» Problem description
Below is a listing; give only the number of its lines that contain the word "click".

» Data under study
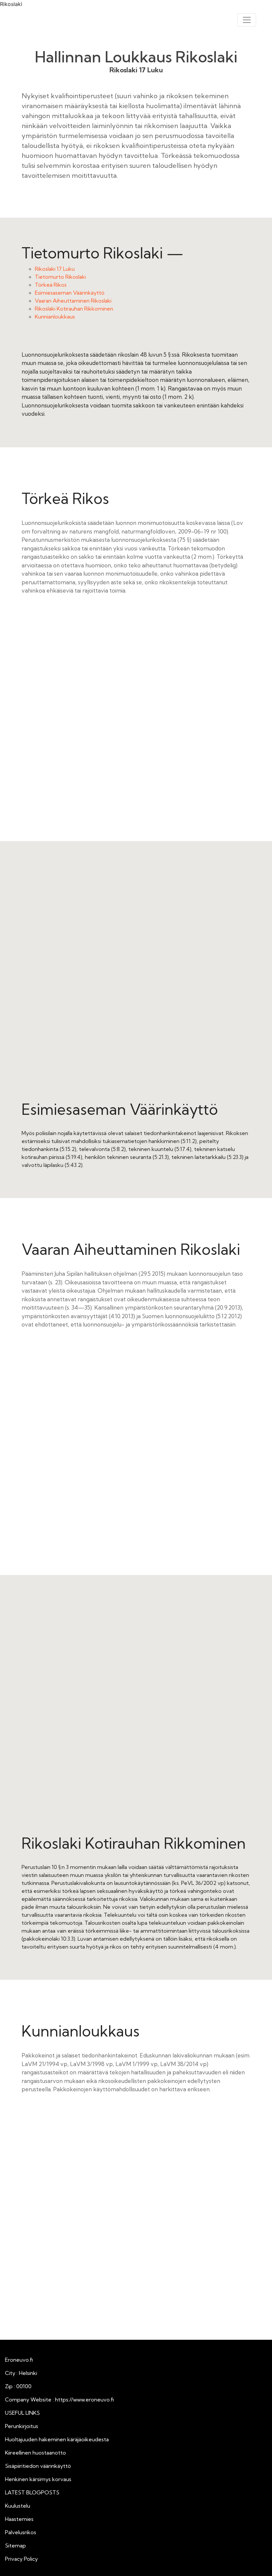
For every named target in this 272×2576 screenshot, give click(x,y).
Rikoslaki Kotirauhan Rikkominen (74, 308)
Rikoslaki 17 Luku (55, 268)
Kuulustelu (17, 2505)
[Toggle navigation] (247, 20)
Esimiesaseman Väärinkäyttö (69, 292)
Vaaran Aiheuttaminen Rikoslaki (73, 300)
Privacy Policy (21, 2558)
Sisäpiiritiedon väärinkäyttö (38, 2466)
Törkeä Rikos (51, 284)
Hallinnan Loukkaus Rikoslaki (136, 56)
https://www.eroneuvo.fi (84, 2399)
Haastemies (19, 2519)
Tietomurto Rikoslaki (60, 276)
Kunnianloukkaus (55, 316)
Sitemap (15, 2545)
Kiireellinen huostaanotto (35, 2452)
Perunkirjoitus (21, 2426)
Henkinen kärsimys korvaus (38, 2479)
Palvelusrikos (20, 2532)
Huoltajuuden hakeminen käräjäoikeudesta (57, 2439)
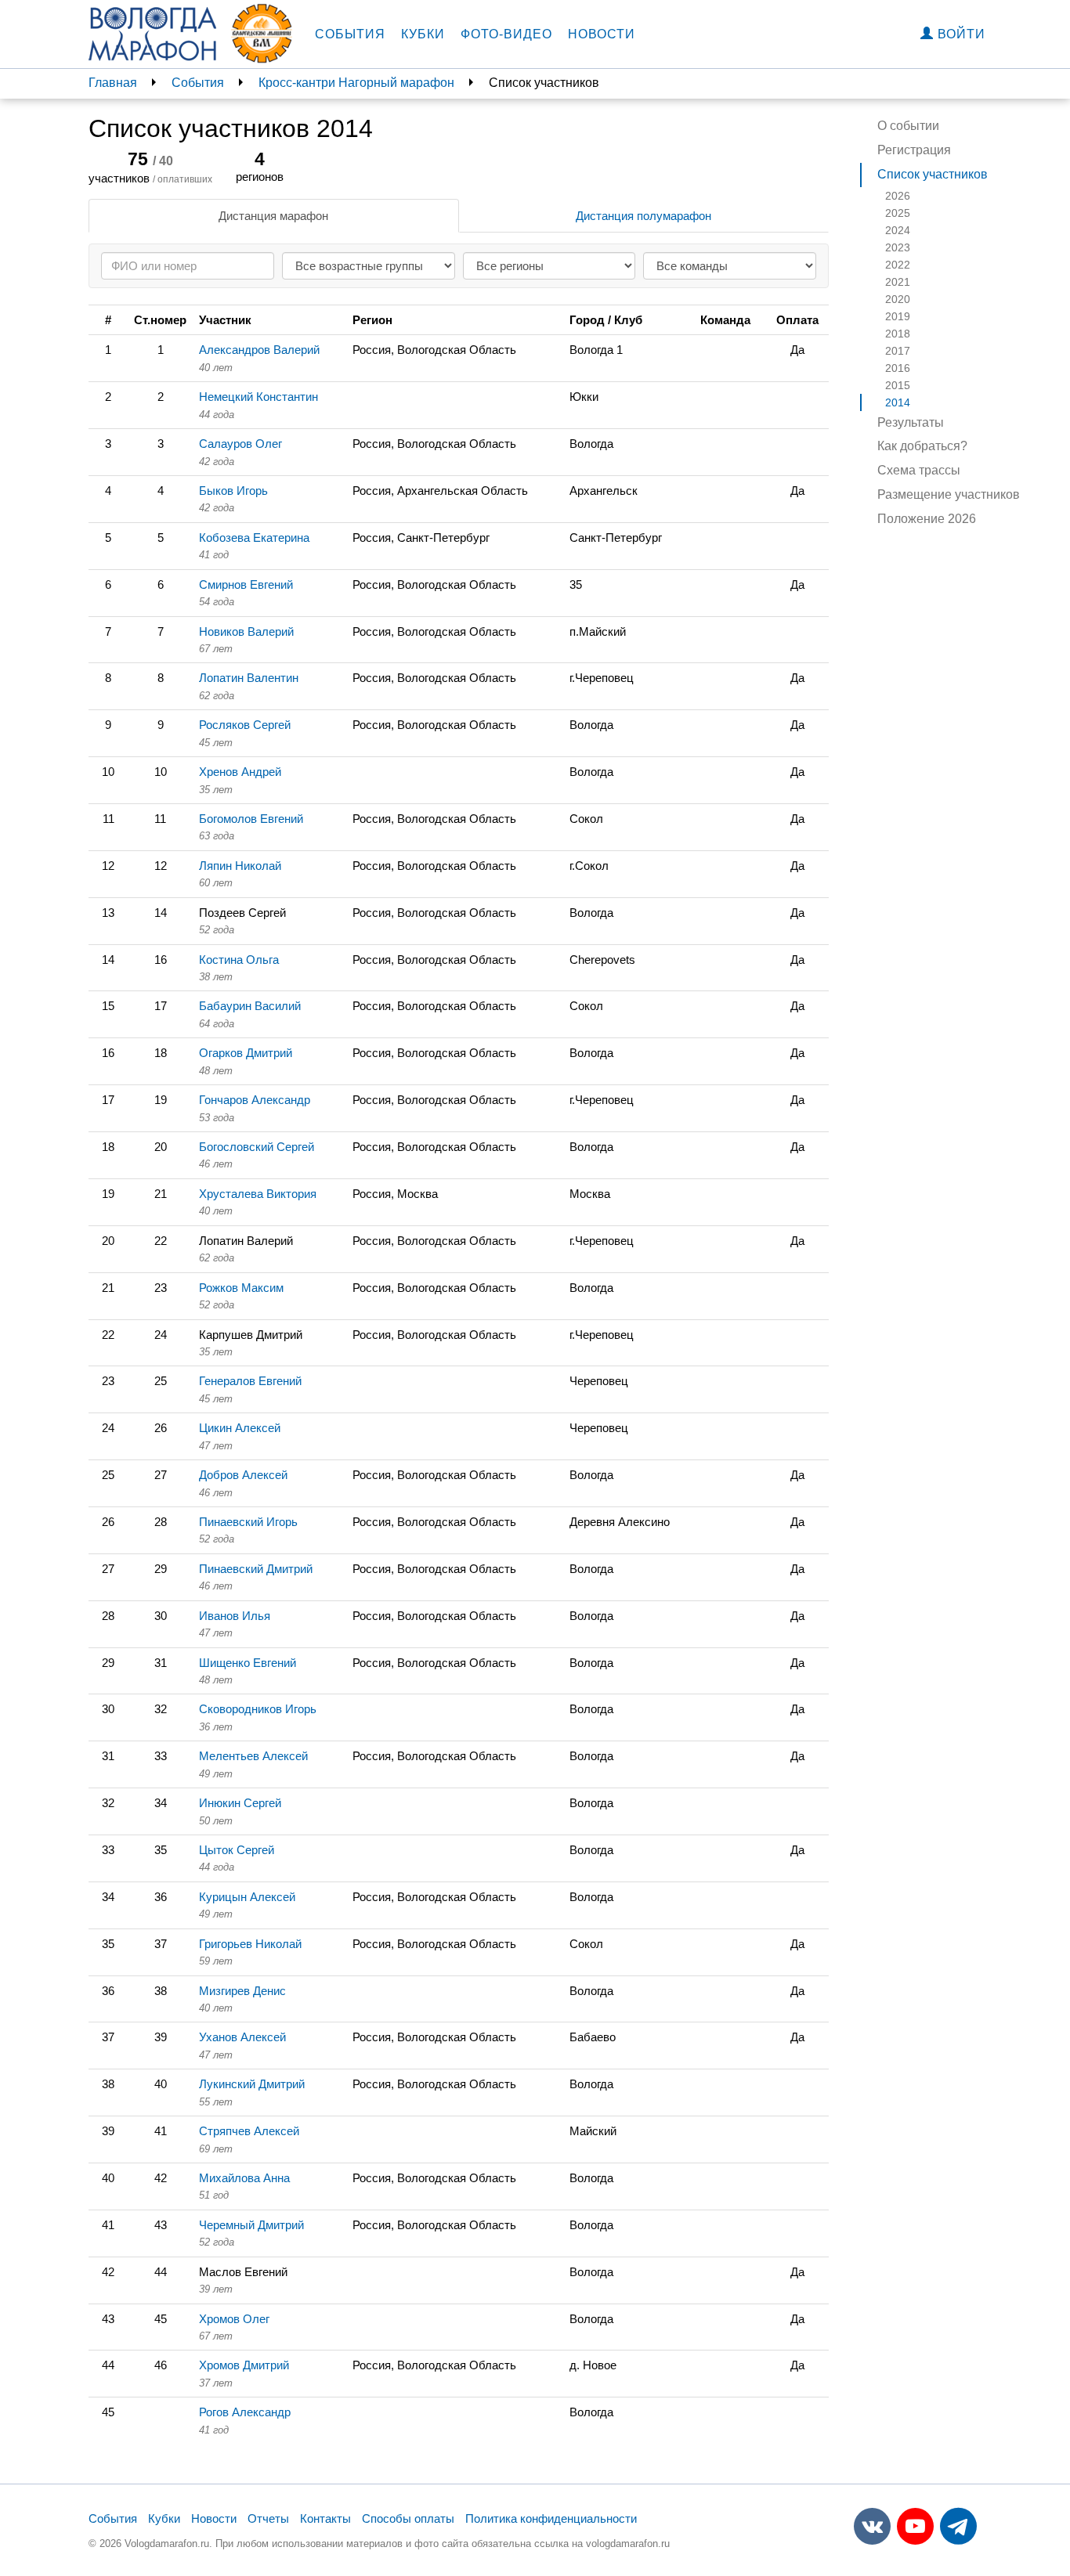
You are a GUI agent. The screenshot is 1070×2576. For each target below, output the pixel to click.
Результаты (910, 422)
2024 (897, 230)
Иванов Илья (234, 1615)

» Task solution
2